Nous partons de Londres pour la jungle angoissante du Congo, puis pour le centre de la terre, avant de revenir vers Londres et le voyage qui se déroule dans ce roman n'est pas de tout repos. Comme dans La peau froide, extrêmement dérangeant mais que j'avais adoré de bout en bout, cette épopée, plus que de nous faire voyager géographiquement, nous emmène au plus profond de l'être humain, au coeur des hommes, là où se nichent les âmes et les sentiments : violence, cruauté, soif de vengeance ou de pouvoir, bêtise, lâcheté se révêlent à cause des évènements étranges qui se déroulent dans cette jungle hostile, mais aussi la curiosité, la générosité, la bravoure, l'attention aux autres et l'amour. Ainsi ce roman est à la fois un voyage et un portrait de l'âme humaine, avec tout ce qu'elle peut offrir de bon ou d'innommable... L'auteur nous emmène à la rencontre une fois de plus de créatures repoussantes, hostiles au premier abord, mais toute la réflexion de ces deux livres est là : sommes-nous capables, nous les hommes, forts de notre intelligence et de nos connaissances, de communiquer avec d'autres espèces vivantes, avec une race d'êtres différente de la notre mais possédant également intelligence, réflexion, technique sans les cataloguer au premier abord comme des ennemis et sans chercher à leur nuire ou à les exterminer ? L'homme, certains hommes arrivent-ils à surmonter leurs peurs primales, leur dégoût de la différence physique (ou leur attirance dans ces deux romans pour la femme, une femme terriblement belle et désirable bien que monstrueuse) pour tenter de comprendre d'autres créatures ? Est-il possible de vivre côte-à-côte en bonne intelligence, ou les différences culturelles et physiques empêchent-elles tout contact à jamais ?

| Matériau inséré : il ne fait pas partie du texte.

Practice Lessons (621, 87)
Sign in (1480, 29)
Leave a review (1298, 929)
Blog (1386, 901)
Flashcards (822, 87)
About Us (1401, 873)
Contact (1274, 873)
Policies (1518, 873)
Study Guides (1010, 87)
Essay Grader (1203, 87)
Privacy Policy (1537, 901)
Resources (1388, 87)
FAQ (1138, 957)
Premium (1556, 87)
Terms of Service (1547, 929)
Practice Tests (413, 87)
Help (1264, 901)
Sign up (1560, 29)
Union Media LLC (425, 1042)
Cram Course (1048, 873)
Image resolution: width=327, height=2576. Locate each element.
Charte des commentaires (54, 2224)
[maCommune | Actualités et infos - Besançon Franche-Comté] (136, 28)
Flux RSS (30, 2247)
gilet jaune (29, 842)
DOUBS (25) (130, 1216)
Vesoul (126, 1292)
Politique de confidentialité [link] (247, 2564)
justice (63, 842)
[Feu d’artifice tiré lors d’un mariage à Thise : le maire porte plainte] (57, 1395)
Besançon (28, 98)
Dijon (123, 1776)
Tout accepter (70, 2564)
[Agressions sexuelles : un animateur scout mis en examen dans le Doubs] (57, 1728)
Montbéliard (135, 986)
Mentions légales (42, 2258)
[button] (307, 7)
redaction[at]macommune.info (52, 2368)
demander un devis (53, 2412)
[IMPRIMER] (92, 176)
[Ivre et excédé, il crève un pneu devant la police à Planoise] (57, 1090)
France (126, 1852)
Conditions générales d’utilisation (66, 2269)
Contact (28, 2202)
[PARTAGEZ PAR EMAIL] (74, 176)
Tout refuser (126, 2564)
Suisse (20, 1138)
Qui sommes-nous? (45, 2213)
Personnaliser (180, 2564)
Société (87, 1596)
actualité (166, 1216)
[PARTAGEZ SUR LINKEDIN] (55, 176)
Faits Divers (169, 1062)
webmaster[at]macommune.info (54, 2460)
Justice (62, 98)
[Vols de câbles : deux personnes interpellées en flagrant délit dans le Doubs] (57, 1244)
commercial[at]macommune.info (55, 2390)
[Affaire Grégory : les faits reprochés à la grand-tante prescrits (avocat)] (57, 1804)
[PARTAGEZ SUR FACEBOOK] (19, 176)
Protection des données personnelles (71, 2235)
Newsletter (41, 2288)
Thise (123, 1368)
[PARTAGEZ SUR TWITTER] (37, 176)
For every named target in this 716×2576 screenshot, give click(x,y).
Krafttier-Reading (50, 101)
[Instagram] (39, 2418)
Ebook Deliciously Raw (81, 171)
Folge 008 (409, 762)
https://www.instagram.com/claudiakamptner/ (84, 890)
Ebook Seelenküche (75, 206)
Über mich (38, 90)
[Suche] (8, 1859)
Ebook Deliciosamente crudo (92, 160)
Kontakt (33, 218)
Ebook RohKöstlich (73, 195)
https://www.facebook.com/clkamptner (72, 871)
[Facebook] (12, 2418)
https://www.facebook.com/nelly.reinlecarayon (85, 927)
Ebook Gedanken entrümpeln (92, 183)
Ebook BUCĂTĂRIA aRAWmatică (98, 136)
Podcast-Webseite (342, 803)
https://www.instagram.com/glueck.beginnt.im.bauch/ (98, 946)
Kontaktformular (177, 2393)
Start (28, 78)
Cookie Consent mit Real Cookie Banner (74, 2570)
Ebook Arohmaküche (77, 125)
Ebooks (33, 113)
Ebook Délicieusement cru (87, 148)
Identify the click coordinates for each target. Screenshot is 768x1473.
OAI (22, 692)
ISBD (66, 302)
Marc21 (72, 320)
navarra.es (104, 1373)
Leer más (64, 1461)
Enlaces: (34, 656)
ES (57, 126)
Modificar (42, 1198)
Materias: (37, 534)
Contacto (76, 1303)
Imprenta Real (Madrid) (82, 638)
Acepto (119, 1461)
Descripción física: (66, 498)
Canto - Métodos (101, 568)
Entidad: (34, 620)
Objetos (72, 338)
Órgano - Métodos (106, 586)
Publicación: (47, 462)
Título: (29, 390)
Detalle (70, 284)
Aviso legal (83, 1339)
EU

Une lecture passionnante, et un auteur à découvrir pour sa réflexion et l'originalité des ses livres. Mais je comprends parfaitement que ce roman puisse impressionner et ne pas plaire, tant on est plongé dans un univers dérangeant et tant on se sent mal à l'aise tout au long de la lecture (moins cependant dans celui-ci que dans La peau froide, que j'ai trouvé de qualité supérieure -et encore plus angoissant- et que je vous suggère de lire en premier si vous voulez découvrir cet auteur.